Namun, sepeninggal Aseng, Wei Fan menggeluti dunia tinju seorang diri. Hingga akhirnya ia memutuskan untuk 'rehat' sejenak dari dunia tinju. Dia pun mengenang bagaimana dirinya dan Aseng membantu penuh agar tinju hidup sejak 1986, terutam ketika dirinya bersama Hendro Priyono yang juga merupakan tokoh tinju mengundang sejumlah juara tinju dunia.
"Saya gemar sekali sama tinju, tujuan lainnya juga saya ingin Jatim ada juara yang bagus dan menonjol. Saya juga mencari bibit muda dan talenta baru berprestasi. Tapi, sejak aseng meninggal, mrotoli semua, hingga tahun 2004 sampai 2005," imbuhnya.

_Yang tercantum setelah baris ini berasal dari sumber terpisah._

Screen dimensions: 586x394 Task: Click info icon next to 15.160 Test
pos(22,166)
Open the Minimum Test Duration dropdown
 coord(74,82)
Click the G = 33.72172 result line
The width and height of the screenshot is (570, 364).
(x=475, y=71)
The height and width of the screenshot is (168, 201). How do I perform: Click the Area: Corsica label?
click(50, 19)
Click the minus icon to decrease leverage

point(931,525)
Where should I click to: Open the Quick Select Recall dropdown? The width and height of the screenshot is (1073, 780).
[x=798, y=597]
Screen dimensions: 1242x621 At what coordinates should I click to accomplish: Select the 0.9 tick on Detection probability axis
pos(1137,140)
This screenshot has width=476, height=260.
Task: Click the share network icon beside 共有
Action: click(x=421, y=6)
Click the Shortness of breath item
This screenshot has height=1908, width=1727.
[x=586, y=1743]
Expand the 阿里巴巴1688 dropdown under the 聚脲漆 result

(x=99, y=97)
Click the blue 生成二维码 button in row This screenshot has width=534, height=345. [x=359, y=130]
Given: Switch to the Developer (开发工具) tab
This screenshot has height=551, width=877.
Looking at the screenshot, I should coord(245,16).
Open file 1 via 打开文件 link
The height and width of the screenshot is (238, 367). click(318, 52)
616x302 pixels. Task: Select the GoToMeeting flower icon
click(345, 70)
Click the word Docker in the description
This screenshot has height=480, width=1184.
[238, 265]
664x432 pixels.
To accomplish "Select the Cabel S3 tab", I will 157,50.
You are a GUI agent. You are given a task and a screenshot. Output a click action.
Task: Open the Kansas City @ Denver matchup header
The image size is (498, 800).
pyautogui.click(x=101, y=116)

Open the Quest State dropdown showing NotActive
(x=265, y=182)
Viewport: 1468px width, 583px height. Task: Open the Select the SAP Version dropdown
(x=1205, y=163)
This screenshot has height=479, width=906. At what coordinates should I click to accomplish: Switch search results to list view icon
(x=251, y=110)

Kini tinju kian pudar. Bahkan dunia tinju di Tanah Air bisa dikatakan sudah beku selama lebih dari 1 dekade atau sejak 2012 silam. Wei Fan hanya bisa mengenang momen paling berkesan ketika atlet binaannya berprestasi. Baik nasional mau pun internasional.
"Petinju-petinju saya jadi semua, mulai Soewarno sampai Kai Siong. Sekarang mereka semua sudah pensiun," ujar dia.
Namun, semangatnya untuk membangkitkan tinju di Tanah Air, terutama di Surabaya dan Jawa Timu masih ada. Dengan berdirinya Asosiasi Petinju Indonsia, dia bertekad hendak menggerakkan kembali tinju di Indonesia yang mana itu akan dimulai dari Jatim. Dia akan kembali menghidupkan sasana tinju, mencari dan memetakan bibit petinju baru, hingga menggelar pertandingan tinju.
"Saya akan adakan pertandingan-pertandingan, salah satunya Pangdam Cup, sekitar 6 sampai 7 partai di Jatim. Setidaknya juara di Asia dulu lah," ungkapnya.